(Entries shown begins)

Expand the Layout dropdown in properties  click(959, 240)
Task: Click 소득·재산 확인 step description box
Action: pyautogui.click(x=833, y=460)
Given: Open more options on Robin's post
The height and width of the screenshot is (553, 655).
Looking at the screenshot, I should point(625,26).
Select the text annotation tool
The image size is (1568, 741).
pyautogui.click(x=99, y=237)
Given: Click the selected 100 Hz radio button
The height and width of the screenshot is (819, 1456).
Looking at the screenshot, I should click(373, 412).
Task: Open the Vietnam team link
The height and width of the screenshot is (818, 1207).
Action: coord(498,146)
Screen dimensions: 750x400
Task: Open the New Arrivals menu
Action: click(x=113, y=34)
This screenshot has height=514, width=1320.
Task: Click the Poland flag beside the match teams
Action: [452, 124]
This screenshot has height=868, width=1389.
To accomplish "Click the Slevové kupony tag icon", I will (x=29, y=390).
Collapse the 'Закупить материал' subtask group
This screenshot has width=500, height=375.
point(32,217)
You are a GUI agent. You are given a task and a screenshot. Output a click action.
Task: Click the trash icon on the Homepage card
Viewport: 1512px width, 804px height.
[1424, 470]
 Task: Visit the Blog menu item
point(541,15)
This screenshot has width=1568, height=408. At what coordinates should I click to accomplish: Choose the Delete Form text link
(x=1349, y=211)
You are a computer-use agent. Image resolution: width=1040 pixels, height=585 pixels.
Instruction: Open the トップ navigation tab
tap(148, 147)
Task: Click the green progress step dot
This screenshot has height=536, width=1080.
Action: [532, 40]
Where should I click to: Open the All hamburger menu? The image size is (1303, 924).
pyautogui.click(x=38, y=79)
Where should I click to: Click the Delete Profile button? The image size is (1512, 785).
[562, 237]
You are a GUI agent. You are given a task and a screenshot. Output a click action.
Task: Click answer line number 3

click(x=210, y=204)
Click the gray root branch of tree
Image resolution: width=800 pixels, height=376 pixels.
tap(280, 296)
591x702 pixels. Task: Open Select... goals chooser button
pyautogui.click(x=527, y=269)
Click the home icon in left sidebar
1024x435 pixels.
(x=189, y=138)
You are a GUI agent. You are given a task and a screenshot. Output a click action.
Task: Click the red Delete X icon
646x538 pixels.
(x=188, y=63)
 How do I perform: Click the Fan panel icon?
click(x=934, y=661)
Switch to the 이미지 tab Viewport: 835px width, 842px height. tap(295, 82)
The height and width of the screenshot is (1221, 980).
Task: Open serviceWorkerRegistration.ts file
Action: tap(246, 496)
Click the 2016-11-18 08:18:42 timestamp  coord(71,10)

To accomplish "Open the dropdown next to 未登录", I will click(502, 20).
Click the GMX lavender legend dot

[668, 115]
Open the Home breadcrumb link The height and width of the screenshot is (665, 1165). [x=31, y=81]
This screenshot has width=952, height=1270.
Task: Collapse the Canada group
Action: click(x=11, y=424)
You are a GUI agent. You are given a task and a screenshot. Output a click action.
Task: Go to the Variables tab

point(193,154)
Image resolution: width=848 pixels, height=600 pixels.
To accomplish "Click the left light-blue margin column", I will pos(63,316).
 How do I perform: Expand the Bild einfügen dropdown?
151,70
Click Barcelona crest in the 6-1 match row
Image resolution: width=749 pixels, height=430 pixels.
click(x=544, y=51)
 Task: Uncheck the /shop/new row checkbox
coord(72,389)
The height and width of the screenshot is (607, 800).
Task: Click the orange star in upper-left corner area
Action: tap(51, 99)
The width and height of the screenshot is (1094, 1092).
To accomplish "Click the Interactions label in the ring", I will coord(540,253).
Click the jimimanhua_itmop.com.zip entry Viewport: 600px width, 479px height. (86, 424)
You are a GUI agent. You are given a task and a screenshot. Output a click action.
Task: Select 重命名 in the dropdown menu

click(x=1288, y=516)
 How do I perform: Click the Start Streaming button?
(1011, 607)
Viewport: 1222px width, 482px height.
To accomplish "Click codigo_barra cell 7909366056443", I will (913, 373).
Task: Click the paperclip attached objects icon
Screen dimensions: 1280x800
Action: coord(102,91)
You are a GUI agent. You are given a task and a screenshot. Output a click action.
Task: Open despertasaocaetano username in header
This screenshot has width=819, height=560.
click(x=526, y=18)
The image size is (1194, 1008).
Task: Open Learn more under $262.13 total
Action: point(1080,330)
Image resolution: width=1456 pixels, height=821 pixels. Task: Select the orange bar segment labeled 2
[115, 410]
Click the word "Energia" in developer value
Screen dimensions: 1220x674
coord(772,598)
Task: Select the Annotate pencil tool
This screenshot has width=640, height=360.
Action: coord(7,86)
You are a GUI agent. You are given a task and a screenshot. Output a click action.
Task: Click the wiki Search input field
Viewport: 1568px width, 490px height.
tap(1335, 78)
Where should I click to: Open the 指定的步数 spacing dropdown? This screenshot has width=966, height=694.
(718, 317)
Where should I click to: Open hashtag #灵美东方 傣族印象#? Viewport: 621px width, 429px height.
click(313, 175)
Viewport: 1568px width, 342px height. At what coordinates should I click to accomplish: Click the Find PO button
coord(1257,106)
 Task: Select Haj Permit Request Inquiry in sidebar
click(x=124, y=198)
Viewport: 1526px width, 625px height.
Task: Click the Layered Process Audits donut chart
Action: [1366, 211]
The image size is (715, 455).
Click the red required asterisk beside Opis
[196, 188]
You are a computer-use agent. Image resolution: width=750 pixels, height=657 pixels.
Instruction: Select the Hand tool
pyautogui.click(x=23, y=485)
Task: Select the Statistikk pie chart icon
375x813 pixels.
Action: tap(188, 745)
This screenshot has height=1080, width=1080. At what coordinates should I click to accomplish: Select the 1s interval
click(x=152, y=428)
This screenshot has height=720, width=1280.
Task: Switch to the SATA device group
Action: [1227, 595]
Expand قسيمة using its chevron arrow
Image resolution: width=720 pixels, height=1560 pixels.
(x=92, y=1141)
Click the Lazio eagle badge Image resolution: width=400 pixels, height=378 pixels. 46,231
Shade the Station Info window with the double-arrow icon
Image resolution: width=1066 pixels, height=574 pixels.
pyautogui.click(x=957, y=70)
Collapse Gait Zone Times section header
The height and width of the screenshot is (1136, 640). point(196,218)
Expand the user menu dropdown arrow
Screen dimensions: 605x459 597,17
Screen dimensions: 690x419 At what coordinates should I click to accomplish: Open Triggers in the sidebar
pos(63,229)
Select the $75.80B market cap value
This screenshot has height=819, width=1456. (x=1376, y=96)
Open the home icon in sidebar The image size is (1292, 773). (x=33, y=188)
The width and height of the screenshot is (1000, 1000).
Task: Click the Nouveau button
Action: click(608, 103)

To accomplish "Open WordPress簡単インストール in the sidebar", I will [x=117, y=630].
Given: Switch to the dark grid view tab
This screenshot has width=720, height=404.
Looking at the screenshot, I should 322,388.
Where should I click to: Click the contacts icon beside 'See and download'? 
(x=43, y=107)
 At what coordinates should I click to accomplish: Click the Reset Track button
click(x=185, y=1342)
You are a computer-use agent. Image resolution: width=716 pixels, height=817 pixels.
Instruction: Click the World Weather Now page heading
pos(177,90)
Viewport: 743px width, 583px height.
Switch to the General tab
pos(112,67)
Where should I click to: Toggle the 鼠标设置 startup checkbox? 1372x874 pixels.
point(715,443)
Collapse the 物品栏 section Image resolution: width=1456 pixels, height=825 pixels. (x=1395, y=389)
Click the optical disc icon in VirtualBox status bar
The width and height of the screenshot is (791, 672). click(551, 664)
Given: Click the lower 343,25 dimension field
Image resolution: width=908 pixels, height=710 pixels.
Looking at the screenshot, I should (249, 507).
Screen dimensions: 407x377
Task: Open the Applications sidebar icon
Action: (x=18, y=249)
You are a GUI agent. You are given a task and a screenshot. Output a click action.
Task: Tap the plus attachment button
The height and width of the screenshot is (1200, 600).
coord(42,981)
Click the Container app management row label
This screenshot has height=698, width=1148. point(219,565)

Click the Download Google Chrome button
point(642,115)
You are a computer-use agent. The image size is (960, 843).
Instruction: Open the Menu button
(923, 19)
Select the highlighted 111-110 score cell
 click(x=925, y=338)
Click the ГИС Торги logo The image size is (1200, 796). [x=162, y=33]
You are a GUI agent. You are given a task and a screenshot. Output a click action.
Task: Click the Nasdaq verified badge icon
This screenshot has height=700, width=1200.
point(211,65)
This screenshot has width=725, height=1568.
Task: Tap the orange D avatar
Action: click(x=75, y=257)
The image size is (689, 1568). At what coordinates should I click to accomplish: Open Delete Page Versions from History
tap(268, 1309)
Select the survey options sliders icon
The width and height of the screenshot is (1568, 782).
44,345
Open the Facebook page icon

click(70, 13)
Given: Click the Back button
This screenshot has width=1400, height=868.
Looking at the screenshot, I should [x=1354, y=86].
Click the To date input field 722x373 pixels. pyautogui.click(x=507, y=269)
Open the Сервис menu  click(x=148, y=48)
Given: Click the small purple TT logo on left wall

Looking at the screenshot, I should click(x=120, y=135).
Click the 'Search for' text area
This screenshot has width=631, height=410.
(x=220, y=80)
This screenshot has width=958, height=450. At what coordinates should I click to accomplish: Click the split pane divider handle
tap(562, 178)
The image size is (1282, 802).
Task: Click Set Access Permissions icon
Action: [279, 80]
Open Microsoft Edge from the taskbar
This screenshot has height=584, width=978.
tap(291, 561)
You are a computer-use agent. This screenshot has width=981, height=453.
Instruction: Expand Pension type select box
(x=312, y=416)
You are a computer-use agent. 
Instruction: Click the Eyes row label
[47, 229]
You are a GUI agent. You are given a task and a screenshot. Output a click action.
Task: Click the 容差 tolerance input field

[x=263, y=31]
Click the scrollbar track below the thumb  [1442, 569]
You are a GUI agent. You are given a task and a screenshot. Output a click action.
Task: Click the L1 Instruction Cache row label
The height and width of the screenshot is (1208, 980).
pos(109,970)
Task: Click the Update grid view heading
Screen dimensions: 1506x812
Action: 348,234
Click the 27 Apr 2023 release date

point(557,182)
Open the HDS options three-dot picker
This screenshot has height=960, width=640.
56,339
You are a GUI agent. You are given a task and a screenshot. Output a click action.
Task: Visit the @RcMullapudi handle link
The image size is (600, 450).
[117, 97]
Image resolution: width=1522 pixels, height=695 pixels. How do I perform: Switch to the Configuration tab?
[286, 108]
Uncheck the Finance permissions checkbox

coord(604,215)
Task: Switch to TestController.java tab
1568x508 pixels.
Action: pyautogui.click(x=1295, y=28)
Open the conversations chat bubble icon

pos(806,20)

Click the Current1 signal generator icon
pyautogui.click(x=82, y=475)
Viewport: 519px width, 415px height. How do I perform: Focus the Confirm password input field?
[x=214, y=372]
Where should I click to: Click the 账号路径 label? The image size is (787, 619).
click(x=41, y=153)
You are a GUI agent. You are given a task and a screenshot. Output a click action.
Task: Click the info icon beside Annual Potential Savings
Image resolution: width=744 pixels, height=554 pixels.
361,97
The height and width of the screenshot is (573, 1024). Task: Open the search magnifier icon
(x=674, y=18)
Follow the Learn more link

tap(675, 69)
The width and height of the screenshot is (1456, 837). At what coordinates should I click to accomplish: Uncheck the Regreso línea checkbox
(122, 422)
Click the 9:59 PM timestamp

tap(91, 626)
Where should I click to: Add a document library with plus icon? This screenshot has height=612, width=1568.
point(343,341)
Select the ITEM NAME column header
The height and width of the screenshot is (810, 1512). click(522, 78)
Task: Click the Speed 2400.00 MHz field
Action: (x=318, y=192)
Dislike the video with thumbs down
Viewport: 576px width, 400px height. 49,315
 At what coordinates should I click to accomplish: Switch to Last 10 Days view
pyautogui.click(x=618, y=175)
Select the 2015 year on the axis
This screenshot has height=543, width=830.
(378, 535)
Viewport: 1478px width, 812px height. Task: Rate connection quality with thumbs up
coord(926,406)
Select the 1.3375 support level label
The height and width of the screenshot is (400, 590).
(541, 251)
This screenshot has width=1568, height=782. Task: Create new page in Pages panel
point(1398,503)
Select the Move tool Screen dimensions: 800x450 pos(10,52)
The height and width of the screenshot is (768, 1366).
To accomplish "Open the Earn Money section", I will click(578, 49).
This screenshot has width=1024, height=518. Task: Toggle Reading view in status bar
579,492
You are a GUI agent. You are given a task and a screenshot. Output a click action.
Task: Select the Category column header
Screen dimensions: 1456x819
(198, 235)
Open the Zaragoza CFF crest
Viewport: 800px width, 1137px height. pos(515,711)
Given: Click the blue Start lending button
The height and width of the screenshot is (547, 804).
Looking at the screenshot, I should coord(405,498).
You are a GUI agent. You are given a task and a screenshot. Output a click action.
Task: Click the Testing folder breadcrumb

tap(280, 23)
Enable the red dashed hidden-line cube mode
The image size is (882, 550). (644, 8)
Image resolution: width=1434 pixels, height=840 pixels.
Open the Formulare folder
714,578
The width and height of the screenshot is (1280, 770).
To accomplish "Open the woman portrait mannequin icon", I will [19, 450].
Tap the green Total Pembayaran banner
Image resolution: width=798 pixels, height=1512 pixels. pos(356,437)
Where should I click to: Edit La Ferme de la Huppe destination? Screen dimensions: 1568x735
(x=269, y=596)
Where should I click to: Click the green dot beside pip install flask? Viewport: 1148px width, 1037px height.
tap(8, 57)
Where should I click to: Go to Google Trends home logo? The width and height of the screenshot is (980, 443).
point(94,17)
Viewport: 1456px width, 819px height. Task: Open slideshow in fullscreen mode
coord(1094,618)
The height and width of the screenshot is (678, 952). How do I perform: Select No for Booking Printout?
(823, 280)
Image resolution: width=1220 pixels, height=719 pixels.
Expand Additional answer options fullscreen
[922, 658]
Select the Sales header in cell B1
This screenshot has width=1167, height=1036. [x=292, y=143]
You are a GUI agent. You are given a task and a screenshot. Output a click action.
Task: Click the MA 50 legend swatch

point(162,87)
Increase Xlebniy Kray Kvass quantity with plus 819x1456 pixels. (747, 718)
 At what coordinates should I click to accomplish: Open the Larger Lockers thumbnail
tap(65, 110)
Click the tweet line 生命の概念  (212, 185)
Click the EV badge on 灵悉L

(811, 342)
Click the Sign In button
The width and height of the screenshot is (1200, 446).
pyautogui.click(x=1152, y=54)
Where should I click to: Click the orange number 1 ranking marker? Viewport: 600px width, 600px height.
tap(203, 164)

(Entries shown ends)

*Brief*:
Among the records, find all lines that include the string "grid" and return them.

*Expected answer*:
Given: Switch to the dark grid view tab
Task: Click the Update grid view heading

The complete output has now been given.